= Outernet (novel series) =

Children's novels by Steve Barlow and Steve Skidmore

Outernet is a humorous series of children's science fiction books written by Steve Barlow and Steve Skidmore.

The series consists of six books: Friend or Foe?, Control, Odyssey, Time Out, The Hunt, and Weaver.

==Plot==
===Friend or Foe?===

On Jack Armstrong's birthday, he received a laptop computer from his parents, British residents working on a US military base. They have been having financial problems so he is grateful for the gift. He explores it with his friend Lothar Gelt (nicknamed Loaf) and their acquaintance Merle Stone, where they discover it is a piece of alien technology. Once turned on, it enables them to communicate with a stray dog around the base named "Bitz", who tells them he is actually code-named Sirius (a pun on the "Dog Star" of the same name). He and Merle's apparent cat (named Googie, code-name Vega), are both members of the "Friends", a group dedicated to resistance of The Tyrant, who leads the FOEs (Forces of Evil).
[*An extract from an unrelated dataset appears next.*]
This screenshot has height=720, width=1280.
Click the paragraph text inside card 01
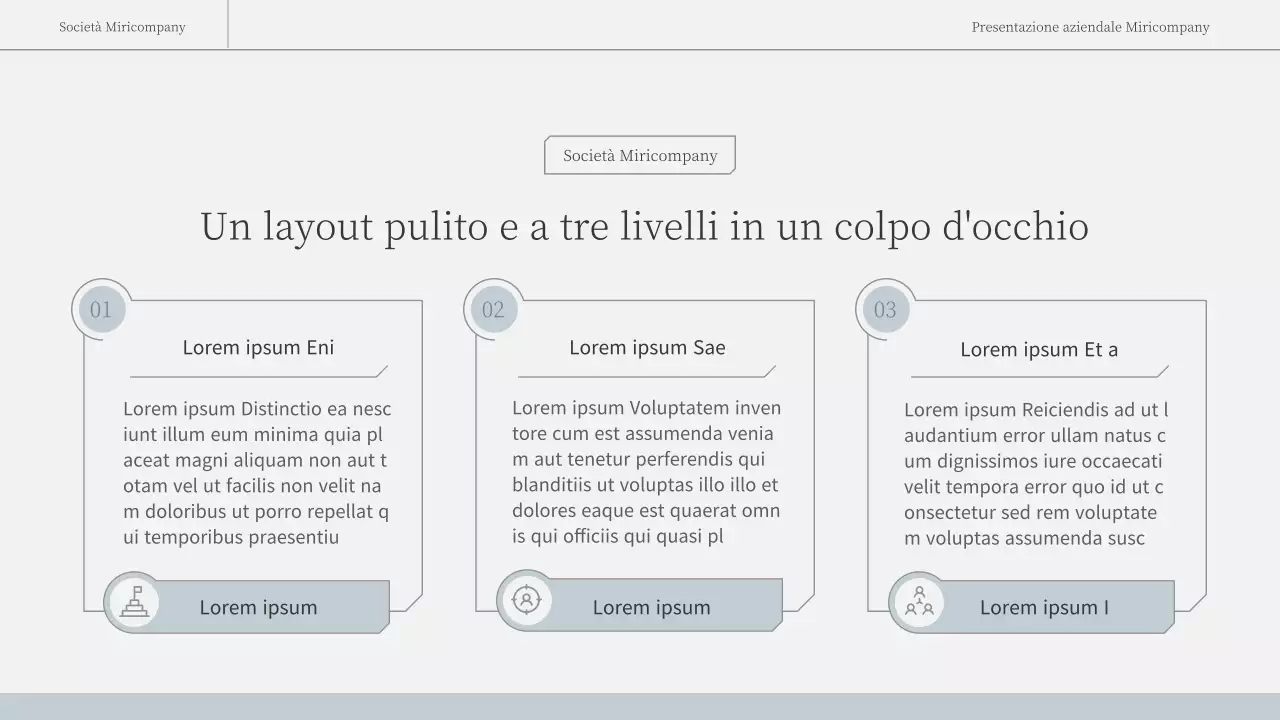pyautogui.click(x=257, y=472)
Specifically, they are shape-shifters who have become permanently trapped in these Earth creature forms. They explain how The Tyrant has captured all of the servers in the Galaxy except for the one that Sirius and his companion Janus brought to Earth and disguised as the computer. The Server's "Help" program, which activates whenever its name is said, is sardonic and fails to live up to its name. Jack receives further proof of the truth of these odd revelations when he is teleported (called t-mailed) to meet Janus on another planet (teleportation through "N-Space" enables the characters to travel faster-than-light).
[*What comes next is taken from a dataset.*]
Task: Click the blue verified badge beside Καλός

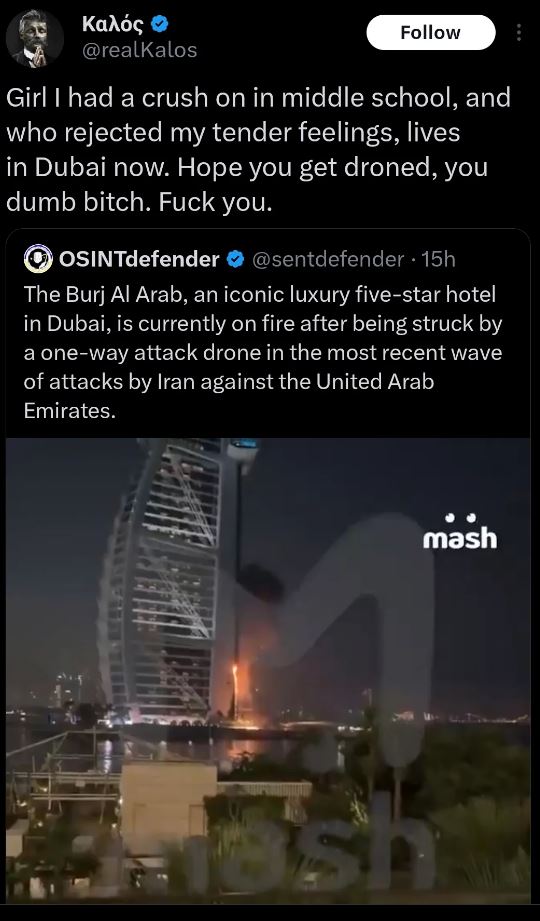Action: (159, 24)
Loaf exploits this and galavants around the Galaxy (it is always capitalised in the series) irresponsibly enough for the FOEs to imprison some of the Earth resistance. Janus rescues them, but a Bug (an extraterrestrial resembling a rhinoceros, in The Tyrant's employ) follows them to Earth when Tracer, The Tyrant's right-hand man, sends a "western" virus into the Server. Merle fends it off with her chess skill and Loaf resists it with an arcade-style simulation, but when Jack is playing Battleship, Bitz leaps onto the keyboard, over-ruling Merle's advice, and hits the wrong button. This allows the Bug to arrive on Earth; however, Janus arrives shortly thereafter. In the battle that ensues, Janus and the Bug both fall into N-Space, presumably dead, Janus sacrificing himself for the Server's safety. A message sent to them on time-delay reveals them they can either remain safe on Earth for Friends agents to find them, or search for the enigmatic Weaver, founder of the Outernet.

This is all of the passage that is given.